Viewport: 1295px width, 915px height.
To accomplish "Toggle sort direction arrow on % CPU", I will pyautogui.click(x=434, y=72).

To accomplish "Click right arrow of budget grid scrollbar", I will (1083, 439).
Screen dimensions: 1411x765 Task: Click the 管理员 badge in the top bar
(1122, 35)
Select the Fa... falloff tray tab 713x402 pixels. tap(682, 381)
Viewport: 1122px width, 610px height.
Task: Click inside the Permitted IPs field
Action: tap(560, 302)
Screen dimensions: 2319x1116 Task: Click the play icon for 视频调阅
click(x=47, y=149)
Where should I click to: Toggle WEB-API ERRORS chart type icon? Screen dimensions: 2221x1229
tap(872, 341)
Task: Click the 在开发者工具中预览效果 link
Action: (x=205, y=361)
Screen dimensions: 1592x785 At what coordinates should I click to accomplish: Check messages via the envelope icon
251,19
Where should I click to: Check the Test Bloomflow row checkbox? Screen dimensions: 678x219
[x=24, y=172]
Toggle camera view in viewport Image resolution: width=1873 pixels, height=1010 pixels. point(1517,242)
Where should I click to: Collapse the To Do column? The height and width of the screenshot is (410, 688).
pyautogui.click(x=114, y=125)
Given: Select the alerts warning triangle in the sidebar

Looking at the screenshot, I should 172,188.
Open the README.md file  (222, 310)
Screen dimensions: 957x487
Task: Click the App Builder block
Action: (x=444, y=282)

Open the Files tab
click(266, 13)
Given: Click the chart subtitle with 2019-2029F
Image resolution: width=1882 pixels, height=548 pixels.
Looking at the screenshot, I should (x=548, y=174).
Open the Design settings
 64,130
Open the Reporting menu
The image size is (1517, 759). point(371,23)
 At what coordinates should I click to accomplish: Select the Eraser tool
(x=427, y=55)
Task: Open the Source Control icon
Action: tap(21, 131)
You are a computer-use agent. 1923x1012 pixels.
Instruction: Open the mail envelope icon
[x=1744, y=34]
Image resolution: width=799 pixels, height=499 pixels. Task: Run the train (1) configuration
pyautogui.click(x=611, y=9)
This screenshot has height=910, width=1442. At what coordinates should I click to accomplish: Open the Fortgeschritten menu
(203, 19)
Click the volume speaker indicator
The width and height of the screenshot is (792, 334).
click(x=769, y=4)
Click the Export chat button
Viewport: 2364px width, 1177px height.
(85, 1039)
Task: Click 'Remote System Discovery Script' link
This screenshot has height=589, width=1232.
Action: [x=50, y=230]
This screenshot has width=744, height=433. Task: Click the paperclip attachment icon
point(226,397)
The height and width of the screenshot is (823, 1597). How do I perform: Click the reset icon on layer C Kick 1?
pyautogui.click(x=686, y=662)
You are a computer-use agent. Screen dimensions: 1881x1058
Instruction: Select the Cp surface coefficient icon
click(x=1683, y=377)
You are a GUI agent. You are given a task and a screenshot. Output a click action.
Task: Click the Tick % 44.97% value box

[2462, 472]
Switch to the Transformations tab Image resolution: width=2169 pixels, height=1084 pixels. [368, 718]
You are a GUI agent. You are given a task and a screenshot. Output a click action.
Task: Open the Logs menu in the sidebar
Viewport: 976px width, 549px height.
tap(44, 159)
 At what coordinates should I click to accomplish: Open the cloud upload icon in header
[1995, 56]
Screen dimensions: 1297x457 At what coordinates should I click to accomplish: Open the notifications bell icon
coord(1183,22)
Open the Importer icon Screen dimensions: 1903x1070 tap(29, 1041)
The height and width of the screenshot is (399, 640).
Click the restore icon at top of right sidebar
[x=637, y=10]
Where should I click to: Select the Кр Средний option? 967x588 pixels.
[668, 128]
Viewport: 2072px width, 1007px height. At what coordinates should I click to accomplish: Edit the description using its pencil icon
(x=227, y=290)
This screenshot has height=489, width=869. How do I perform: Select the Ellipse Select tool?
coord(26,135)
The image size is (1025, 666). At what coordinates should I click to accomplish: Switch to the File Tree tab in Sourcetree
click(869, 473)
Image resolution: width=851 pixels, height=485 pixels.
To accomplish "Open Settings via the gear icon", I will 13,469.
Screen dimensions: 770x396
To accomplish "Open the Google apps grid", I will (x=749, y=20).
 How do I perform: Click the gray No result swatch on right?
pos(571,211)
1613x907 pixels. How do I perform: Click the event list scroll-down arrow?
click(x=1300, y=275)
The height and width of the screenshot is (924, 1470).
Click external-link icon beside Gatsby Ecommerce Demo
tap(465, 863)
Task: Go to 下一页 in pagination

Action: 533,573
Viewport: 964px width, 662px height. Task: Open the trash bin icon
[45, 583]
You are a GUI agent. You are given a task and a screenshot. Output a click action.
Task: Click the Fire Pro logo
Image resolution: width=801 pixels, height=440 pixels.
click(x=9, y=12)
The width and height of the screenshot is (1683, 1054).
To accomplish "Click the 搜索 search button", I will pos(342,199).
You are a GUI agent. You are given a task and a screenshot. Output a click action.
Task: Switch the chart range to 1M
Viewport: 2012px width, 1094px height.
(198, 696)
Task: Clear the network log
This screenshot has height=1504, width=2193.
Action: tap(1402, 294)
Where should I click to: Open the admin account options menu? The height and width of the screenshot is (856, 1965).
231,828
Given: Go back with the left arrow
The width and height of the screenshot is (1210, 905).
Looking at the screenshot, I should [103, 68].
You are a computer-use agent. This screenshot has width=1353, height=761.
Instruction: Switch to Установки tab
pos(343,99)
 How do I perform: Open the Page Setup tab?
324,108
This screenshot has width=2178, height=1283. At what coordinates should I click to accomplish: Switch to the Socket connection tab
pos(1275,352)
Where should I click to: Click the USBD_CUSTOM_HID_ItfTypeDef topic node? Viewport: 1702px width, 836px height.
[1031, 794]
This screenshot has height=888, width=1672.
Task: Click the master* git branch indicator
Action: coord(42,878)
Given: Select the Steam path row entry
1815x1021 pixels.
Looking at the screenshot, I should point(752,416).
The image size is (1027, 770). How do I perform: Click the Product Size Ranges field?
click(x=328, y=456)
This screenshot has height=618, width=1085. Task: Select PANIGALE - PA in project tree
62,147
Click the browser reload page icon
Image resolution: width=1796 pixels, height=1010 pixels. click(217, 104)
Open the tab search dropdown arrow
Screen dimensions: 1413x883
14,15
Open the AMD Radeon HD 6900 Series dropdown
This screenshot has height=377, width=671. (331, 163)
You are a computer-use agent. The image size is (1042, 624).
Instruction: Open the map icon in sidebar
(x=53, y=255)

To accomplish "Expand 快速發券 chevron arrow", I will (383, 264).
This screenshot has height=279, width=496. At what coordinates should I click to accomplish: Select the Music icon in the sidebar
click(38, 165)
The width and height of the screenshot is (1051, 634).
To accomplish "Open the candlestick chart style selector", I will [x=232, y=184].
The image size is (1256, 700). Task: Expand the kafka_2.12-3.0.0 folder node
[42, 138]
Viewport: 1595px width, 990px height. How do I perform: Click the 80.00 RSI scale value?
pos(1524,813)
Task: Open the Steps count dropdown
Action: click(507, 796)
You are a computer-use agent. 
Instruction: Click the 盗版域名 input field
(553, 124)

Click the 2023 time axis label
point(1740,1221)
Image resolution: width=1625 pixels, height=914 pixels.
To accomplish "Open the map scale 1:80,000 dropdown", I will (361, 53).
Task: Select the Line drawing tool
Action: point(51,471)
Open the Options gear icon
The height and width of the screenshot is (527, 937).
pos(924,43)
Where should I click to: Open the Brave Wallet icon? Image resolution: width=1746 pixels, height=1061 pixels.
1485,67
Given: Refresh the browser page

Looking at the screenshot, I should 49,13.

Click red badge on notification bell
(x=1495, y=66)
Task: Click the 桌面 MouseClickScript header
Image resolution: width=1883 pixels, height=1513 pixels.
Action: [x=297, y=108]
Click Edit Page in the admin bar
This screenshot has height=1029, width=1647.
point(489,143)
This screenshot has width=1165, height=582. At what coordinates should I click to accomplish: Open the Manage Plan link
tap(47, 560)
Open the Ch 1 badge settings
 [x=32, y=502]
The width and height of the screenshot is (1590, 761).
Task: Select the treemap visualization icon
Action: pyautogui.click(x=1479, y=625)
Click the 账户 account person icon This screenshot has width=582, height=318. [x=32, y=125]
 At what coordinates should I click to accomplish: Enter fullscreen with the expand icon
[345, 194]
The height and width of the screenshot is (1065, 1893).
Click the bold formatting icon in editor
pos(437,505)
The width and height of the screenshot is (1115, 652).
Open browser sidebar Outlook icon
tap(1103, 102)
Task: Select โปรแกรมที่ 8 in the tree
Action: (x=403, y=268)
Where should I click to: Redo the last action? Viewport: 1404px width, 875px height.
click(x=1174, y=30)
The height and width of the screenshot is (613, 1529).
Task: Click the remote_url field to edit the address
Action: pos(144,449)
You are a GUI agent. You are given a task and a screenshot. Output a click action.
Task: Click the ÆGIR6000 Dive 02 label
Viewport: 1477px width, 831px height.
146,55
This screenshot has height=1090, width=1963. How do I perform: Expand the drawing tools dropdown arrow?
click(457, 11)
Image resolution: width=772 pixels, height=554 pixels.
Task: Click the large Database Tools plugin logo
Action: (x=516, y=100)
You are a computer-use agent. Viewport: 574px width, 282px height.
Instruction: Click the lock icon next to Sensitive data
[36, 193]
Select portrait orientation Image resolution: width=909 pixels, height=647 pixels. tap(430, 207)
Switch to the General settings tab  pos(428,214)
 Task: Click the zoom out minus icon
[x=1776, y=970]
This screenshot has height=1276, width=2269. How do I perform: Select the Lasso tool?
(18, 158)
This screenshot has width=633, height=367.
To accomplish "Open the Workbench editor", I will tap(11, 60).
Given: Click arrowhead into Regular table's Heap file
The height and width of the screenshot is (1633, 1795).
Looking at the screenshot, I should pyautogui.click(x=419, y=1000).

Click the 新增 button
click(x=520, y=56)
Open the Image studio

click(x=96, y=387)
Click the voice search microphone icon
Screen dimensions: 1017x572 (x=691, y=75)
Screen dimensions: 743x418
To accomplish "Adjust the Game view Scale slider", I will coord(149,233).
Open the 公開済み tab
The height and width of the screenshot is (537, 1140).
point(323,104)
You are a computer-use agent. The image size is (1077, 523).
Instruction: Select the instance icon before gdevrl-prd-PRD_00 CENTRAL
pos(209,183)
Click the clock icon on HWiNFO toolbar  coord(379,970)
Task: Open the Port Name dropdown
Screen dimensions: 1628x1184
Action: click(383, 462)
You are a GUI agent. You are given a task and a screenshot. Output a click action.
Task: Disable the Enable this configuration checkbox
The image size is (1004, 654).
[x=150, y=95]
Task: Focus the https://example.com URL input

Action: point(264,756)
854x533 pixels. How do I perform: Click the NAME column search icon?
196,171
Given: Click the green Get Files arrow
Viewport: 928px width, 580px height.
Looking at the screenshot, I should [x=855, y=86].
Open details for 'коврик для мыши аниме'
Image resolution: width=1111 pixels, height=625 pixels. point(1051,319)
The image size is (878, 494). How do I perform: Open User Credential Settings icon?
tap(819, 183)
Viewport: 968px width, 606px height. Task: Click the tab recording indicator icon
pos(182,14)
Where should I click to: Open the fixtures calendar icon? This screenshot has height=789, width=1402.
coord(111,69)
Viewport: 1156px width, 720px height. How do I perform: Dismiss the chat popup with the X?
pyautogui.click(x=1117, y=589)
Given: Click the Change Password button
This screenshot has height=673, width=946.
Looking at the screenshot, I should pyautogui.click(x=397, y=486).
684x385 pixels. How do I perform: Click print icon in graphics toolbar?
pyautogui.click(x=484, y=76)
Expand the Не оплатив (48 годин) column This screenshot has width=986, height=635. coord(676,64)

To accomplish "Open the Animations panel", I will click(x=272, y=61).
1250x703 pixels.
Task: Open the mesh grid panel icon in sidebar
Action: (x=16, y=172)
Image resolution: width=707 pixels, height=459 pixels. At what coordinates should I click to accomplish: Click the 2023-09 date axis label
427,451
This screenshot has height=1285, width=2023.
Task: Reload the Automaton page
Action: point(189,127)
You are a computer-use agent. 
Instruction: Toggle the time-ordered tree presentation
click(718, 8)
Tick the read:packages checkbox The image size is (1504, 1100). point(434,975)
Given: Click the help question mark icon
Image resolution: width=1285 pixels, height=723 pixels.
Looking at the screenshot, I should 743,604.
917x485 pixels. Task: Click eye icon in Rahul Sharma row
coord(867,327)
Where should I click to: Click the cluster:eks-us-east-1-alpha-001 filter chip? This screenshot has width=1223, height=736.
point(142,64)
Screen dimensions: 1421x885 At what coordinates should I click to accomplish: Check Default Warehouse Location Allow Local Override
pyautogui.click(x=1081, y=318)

:::

- What is expected
Write down, word for word, the lines above from the one containing "Toggle camera view" through the one containing "Click the Export chat button", both ends included.

- Exercise response
Toggle camera view in viewport Image resolution: width=1873 pixels, height=1010 pixels. point(1517,242)
Where should I click to: Collapse the To Do column? The height and width of the screenshot is (410, 688).
pyautogui.click(x=114, y=125)
Given: Select the alerts warning triangle in the sidebar

Looking at the screenshot, I should 172,188.
Open the README.md file  (222, 310)
Screen dimensions: 957x487
Task: Click the App Builder block
Action: (x=444, y=282)

Open the Files tab
click(266, 13)
Given: Click the chart subtitle with 2019-2029F
Image resolution: width=1882 pixels, height=548 pixels.
Looking at the screenshot, I should (x=548, y=174).
Open the Design settings
 64,130
Open the Reporting menu
The image size is (1517, 759). point(371,23)
 At what coordinates should I click to accomplish: Select the Eraser tool
(x=427, y=55)
Task: Open the Source Control icon
Action: tap(21, 131)
You are a computer-use agent. 1923x1012 pixels.
Instruction: Open the mail envelope icon
[x=1744, y=34]
Image resolution: width=799 pixels, height=499 pixels. Task: Run the train (1) configuration
pyautogui.click(x=611, y=9)
This screenshot has height=910, width=1442. At what coordinates should I click to accomplish: Open the Fortgeschritten menu
(203, 19)
Click the volume speaker indicator
The width and height of the screenshot is (792, 334).
click(x=769, y=4)
Click the Export chat button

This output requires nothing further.